--- STORED DATA Enclosed Below ---
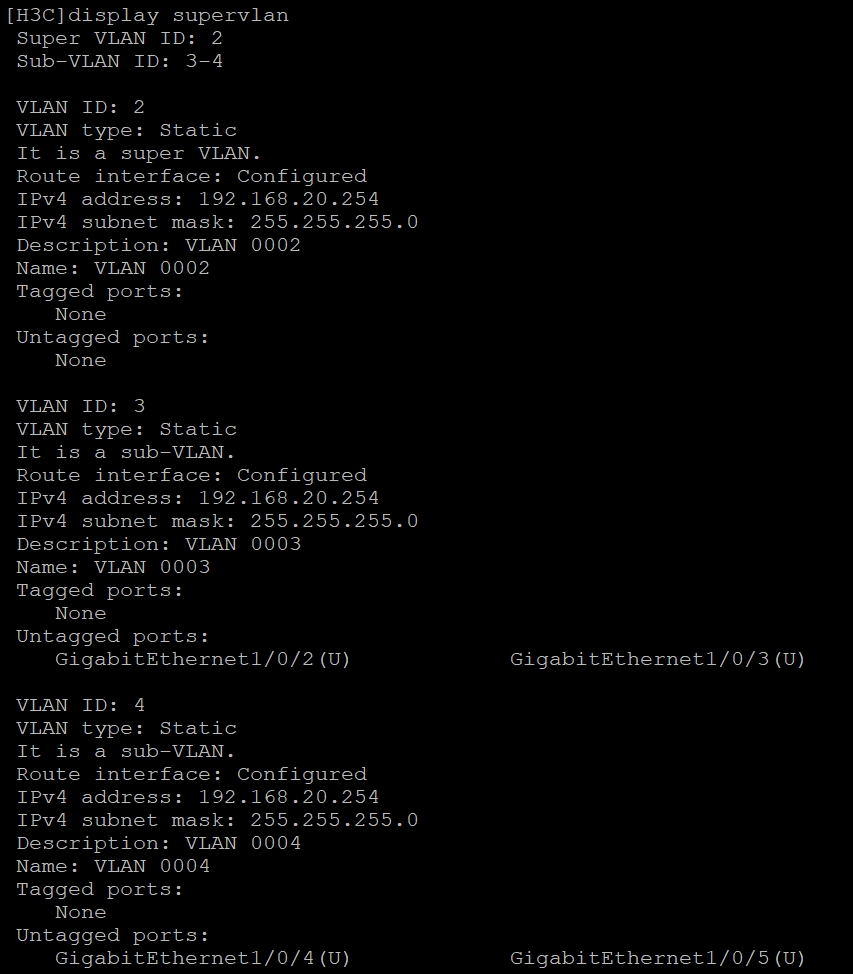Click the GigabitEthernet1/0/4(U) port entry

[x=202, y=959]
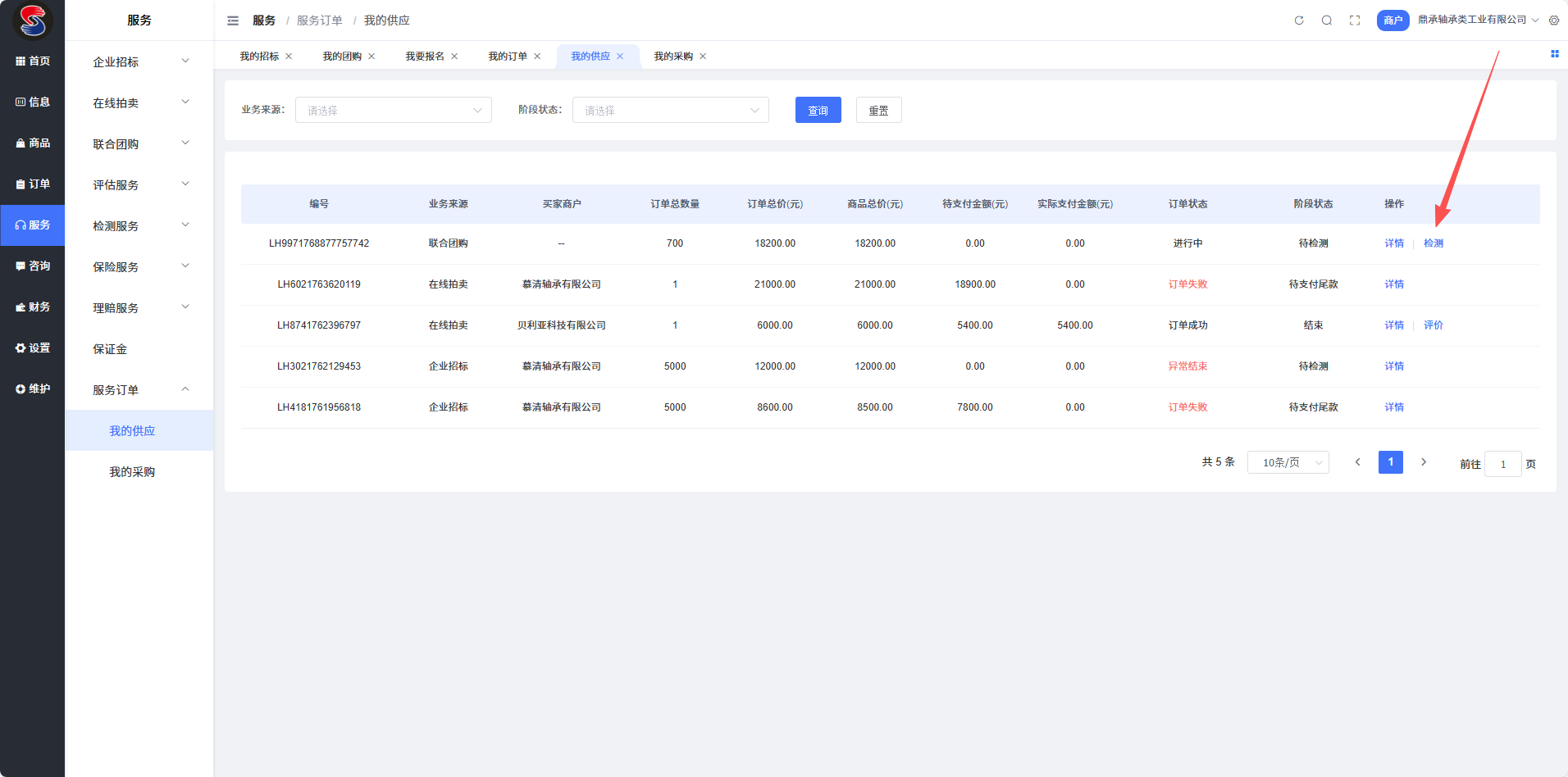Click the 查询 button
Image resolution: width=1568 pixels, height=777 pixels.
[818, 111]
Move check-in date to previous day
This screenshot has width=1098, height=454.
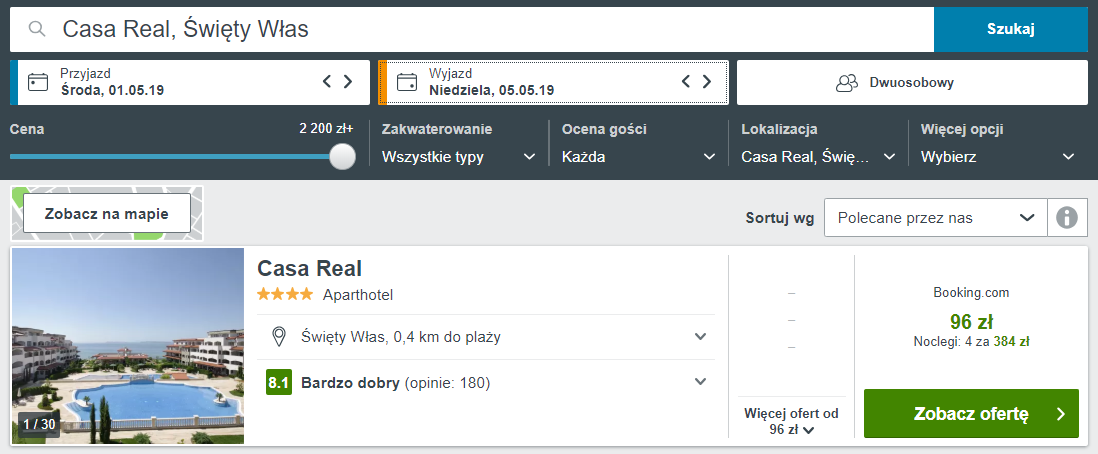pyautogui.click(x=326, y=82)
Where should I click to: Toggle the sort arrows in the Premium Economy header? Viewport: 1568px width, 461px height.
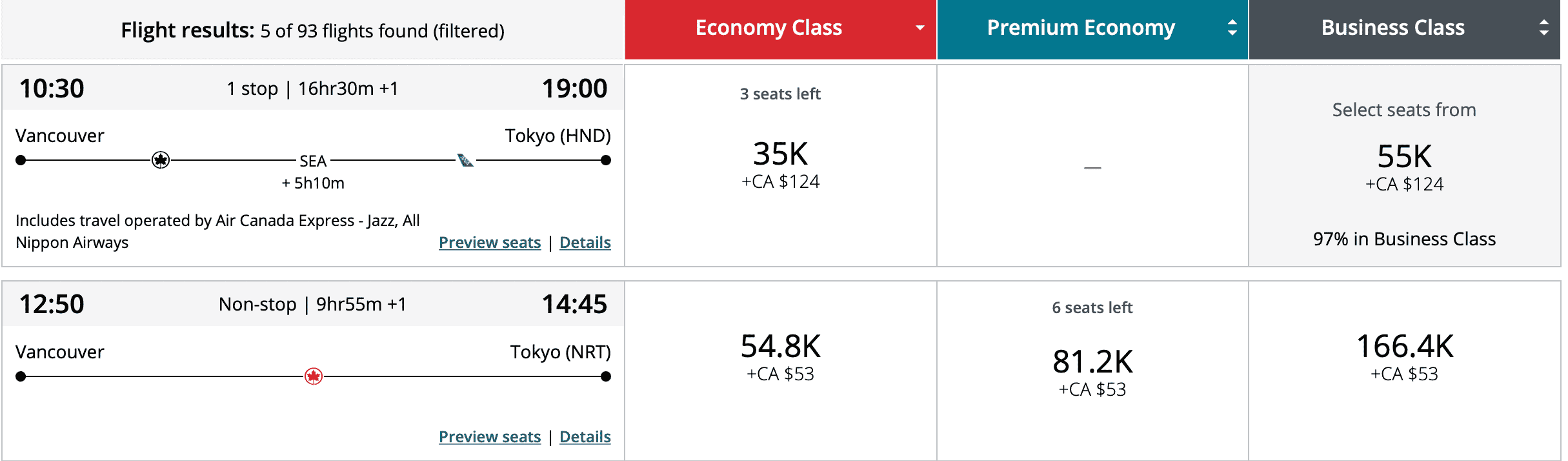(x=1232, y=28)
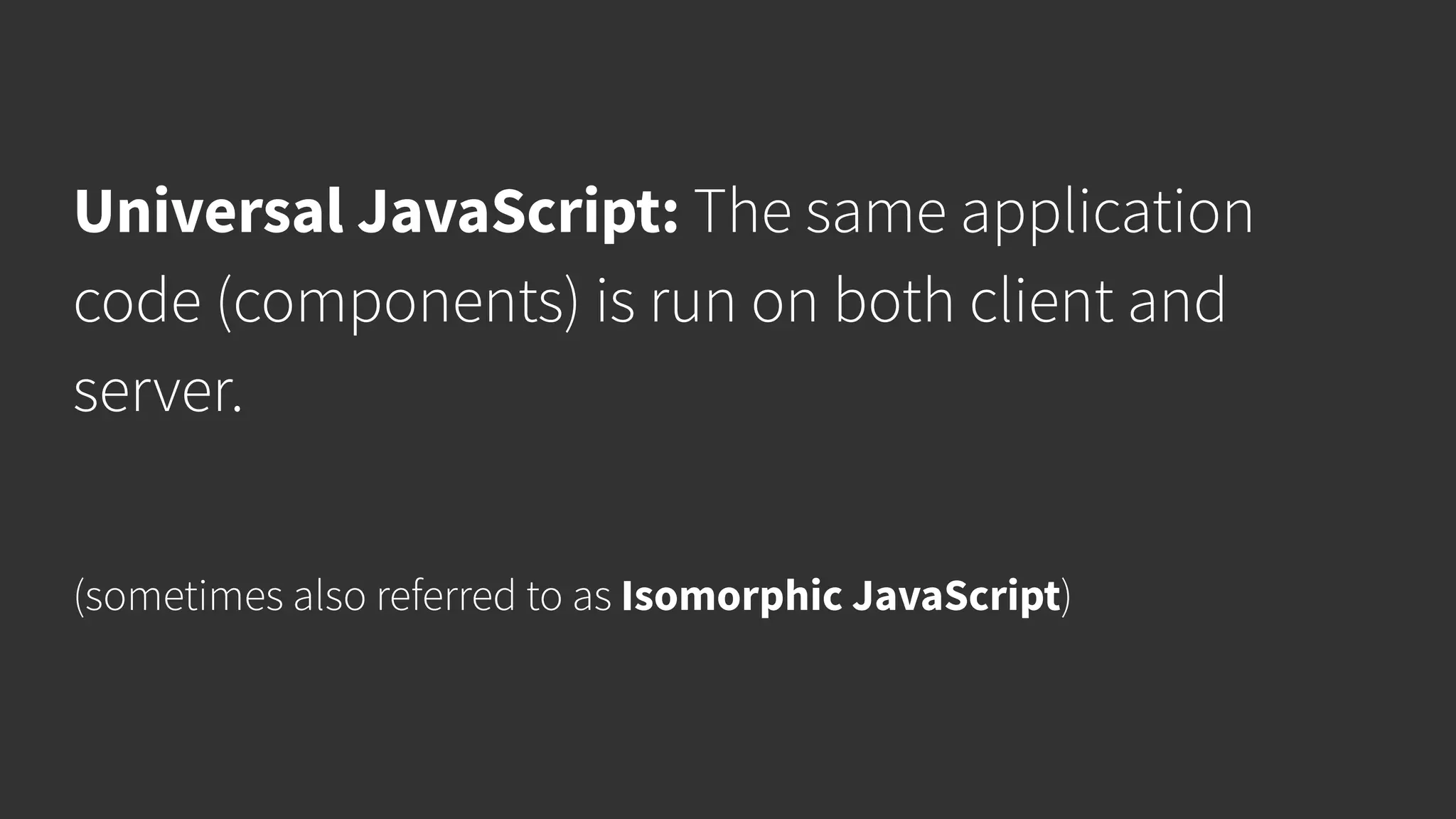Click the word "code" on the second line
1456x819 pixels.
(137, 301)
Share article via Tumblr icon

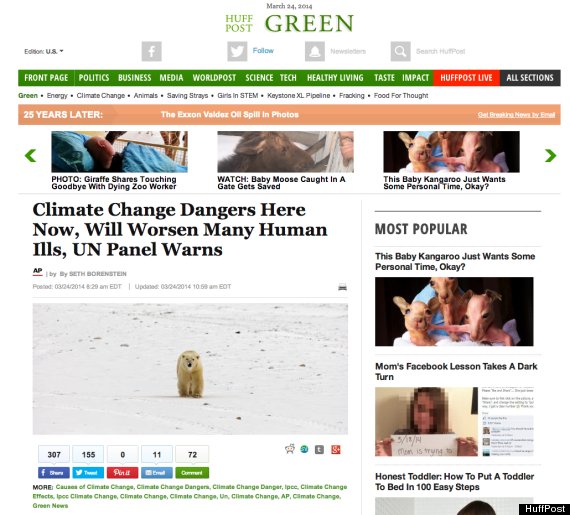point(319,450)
--- End of Enclosed STORED DATA ---
• [WHAT YOU HAVE TO DO]: Beginning with the line where "This screenshot has width=1098, height=454." appears, transcribe the records above word for word through their last line, and include no pictures.

• [PROBLEM SOLUTION]:
This screenshot has width=1098, height=454.
pyautogui.click(x=326, y=82)
Where should I click to: Toggle the sort arrows in the Premium Economy header? Viewport: 1568px width, 461px height.
(x=1232, y=28)
Click the word "code" on the second line
1456x819 pixels.
(137, 301)
Share article via Tumblr icon

point(319,450)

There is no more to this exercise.